However, I'd like something that works in other apps - e.g. Chrome browser,
Terminal etc.

------
skorecky
It doesn't get as many updates these days but we made Kousek
([https://itunes.apple.com/us/app/kousek/id460437737?mt=12](https://itunes.apple.com/us/app/kousek/id460437737?mt=12))
send a message on twitter (@skorecky) and I'll give you a promo code.

------
aristidesfl
Launchbar is similar to Quicksilver/Alfred and has very good snippet support:
[http://blog.obdev.at/post/introducing-launchbar-
snippets/](http://blog.obdev.at/post/introducing-launchbar-snippets/)

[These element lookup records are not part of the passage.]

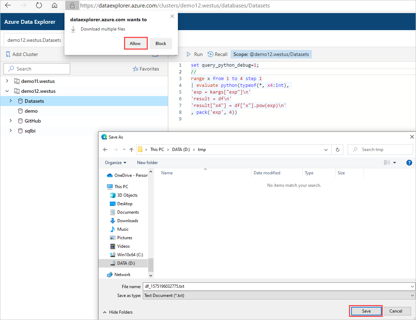Expand the demo11.westus cluster
The image size is (416, 320).
coord(7,81)
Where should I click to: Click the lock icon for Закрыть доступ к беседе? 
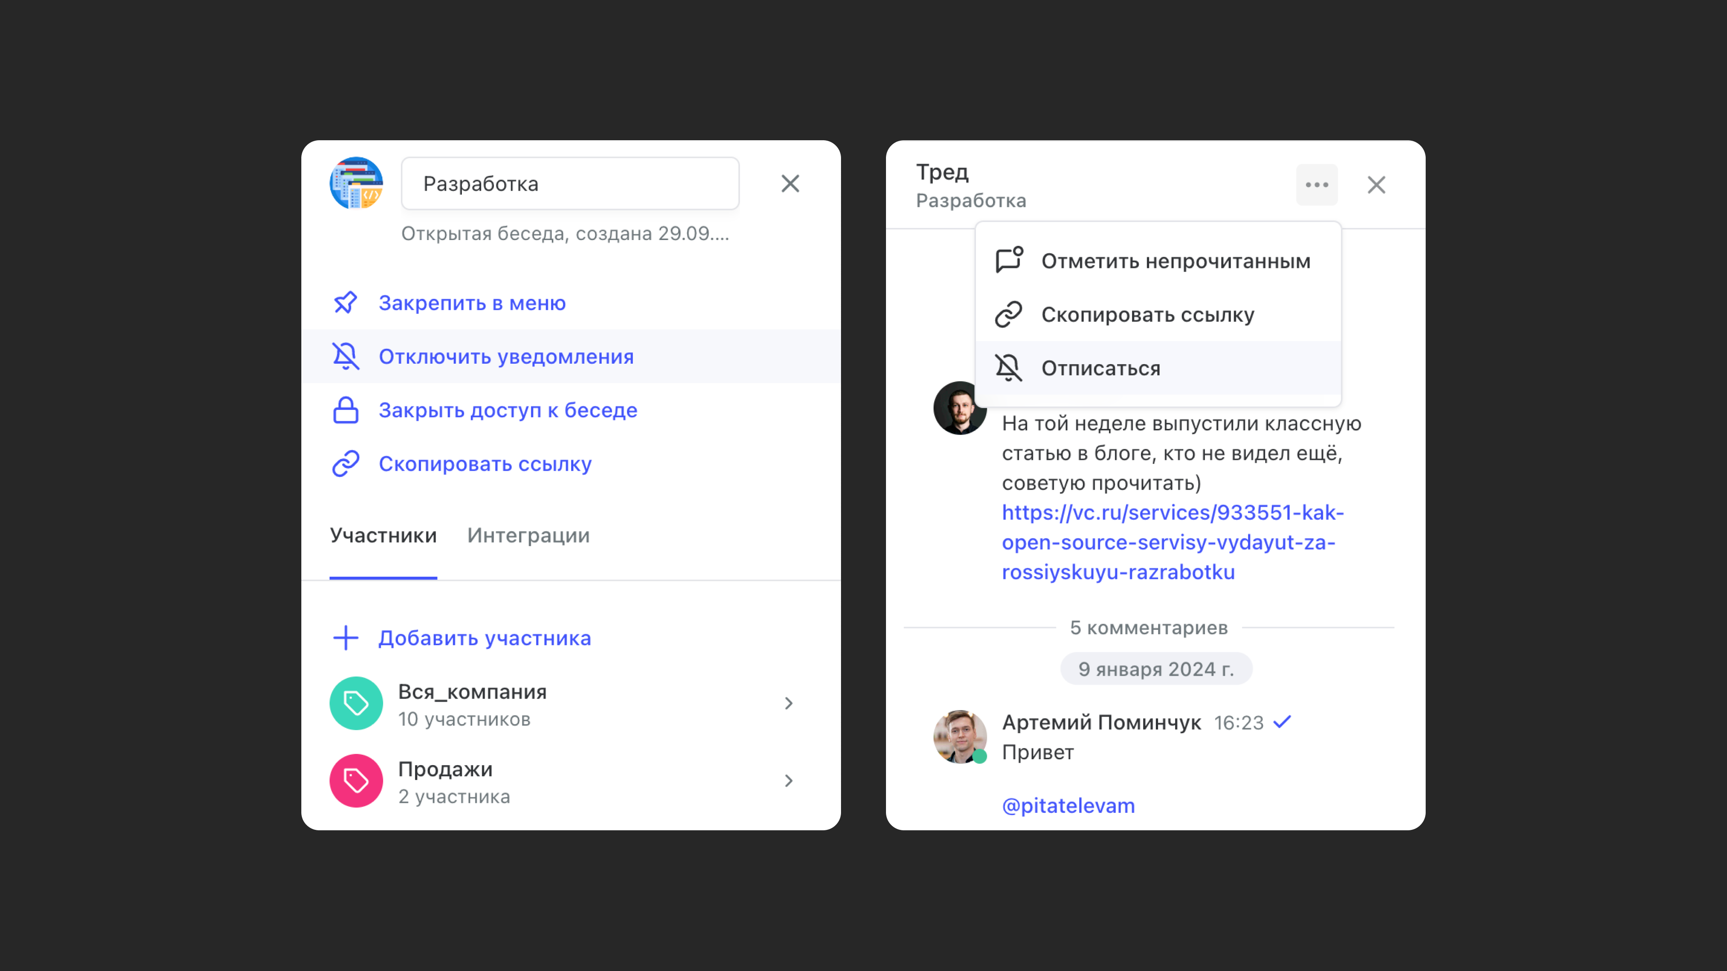345,410
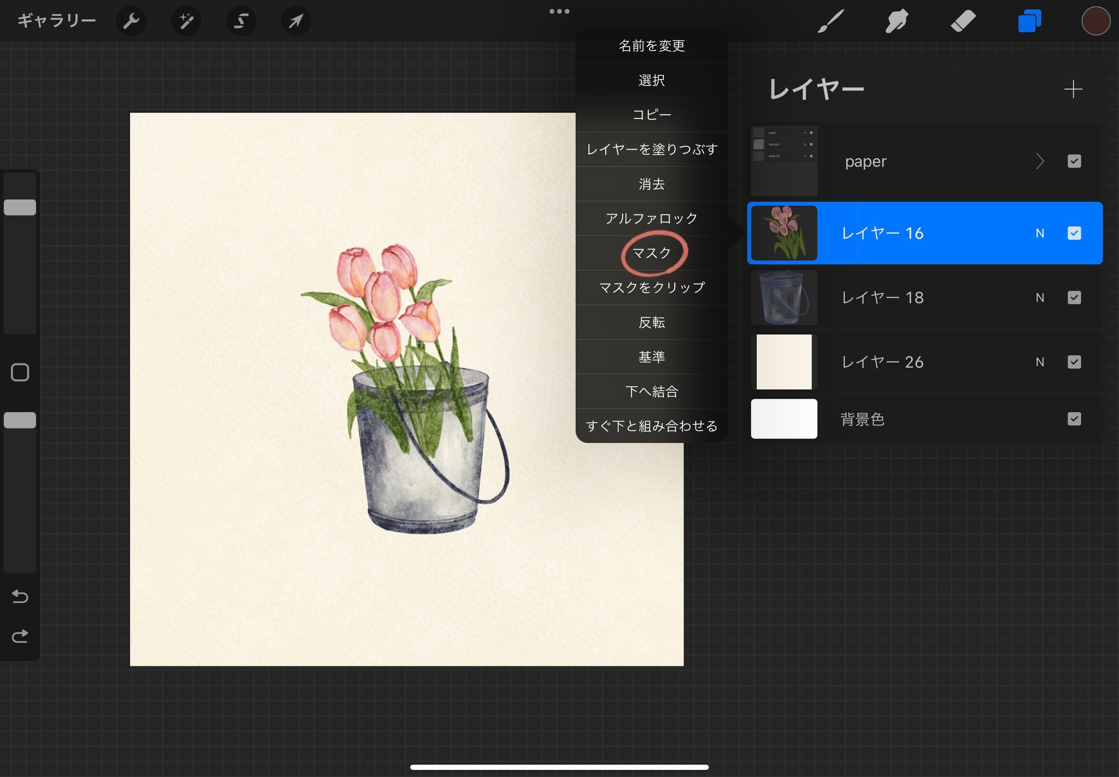Open the active color swatch circle

tap(1096, 21)
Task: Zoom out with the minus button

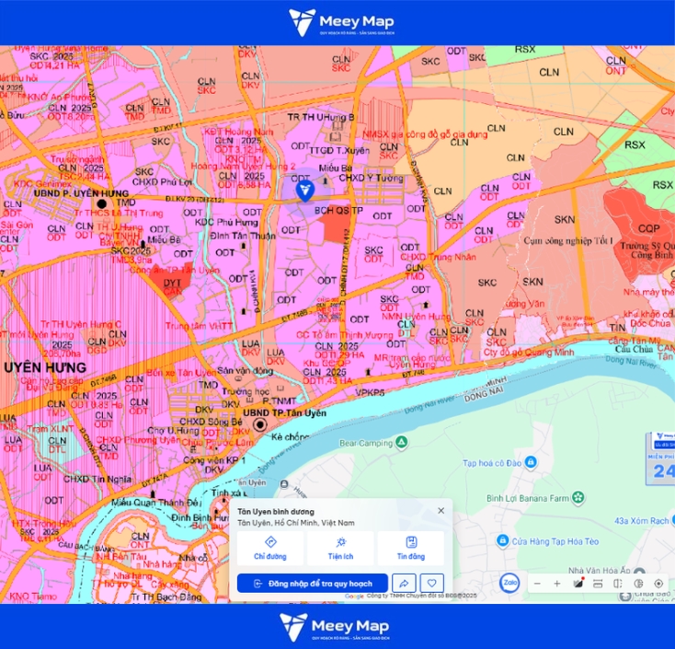Action: [x=537, y=584]
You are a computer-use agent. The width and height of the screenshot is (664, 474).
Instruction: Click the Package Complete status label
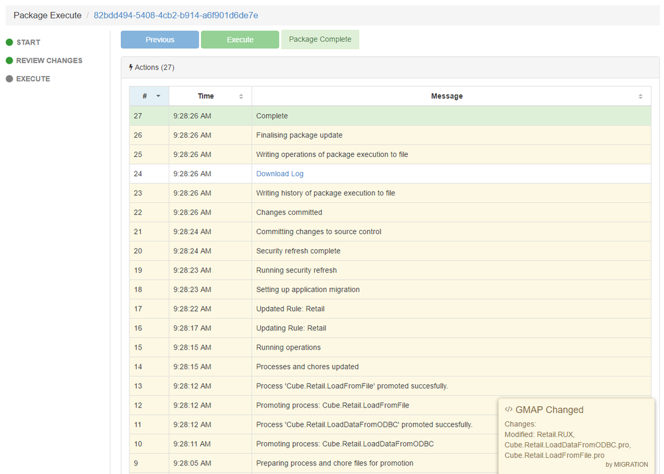click(320, 39)
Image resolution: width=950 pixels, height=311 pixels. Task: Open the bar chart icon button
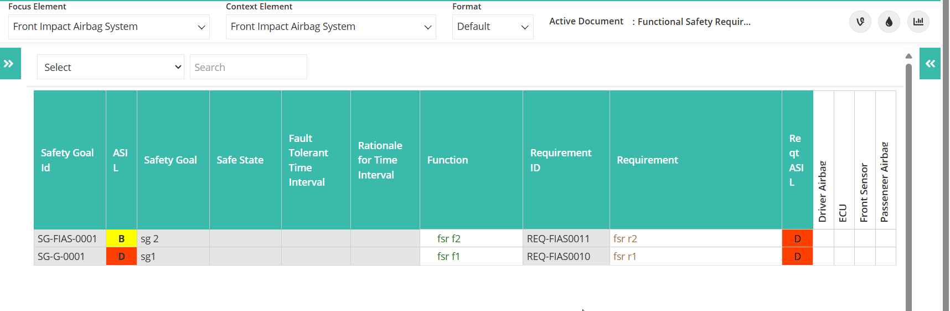[x=918, y=22]
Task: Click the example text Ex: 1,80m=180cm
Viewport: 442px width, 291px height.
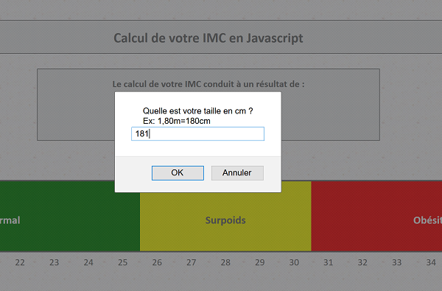Action: pos(177,121)
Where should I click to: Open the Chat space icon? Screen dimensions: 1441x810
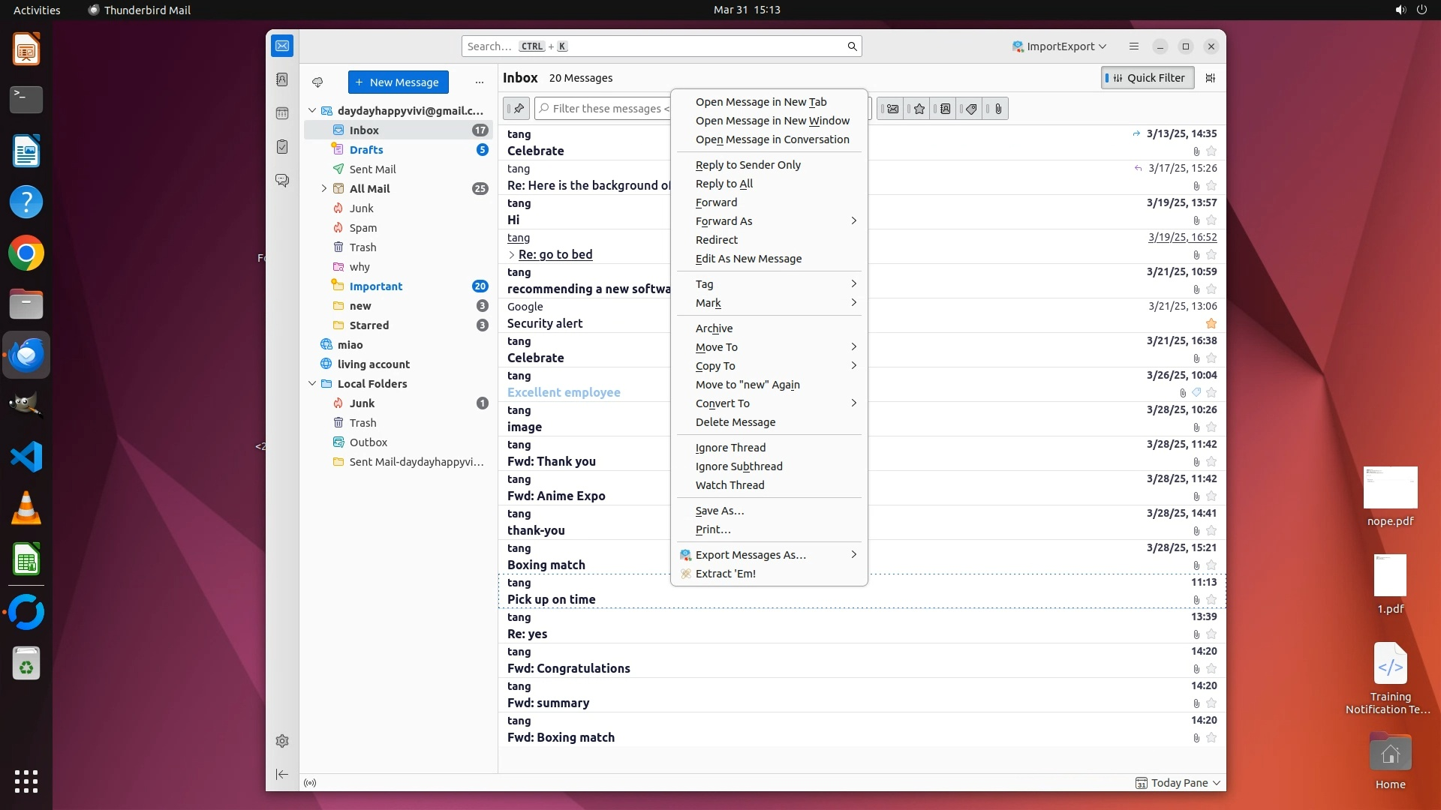point(282,181)
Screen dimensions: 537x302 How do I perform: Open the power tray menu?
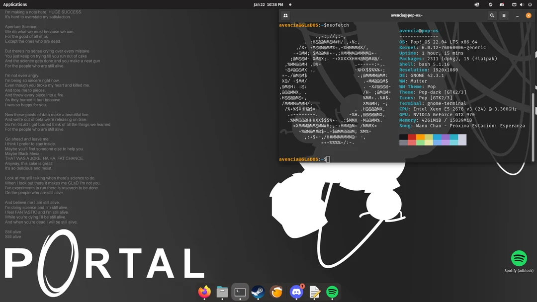[x=530, y=4]
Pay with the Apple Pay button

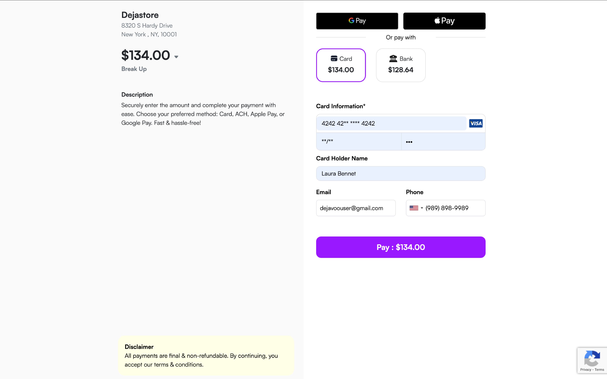(x=444, y=21)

Syncing and backup can be done via Dropbox or Git for example.

------
bnycum
I use Codebox. I just save my CodeBox file to Dropbox and have it synced on
all my computers.

[http://www.shpakovski.com/codebox/](http://www.shpakovski.com/codebox/)

I also have Code Collector Pro, but I prefer CodeBox though.

------
ChikkaChiChi
TextExpander will provide you the means to do online storage, but not with
Gist. You're either going to have to select keyboard accessibility across the
OS, or integration with Gist.

No program I've found has both.

------
adrianhoward
I use aText
([http://www.trankynam.com/atext/](http://www.trankynam.com/atext/)). Simple,
but meets my needs.

Lets you sync with iCloud / Dropbox / Google Drive.

------
cundd
I once created a small snippet tool with 9 "slots" and global shortcuts to
insert them [http://www.cundd.net/Snipper](http://www.cundd.net/Snipper)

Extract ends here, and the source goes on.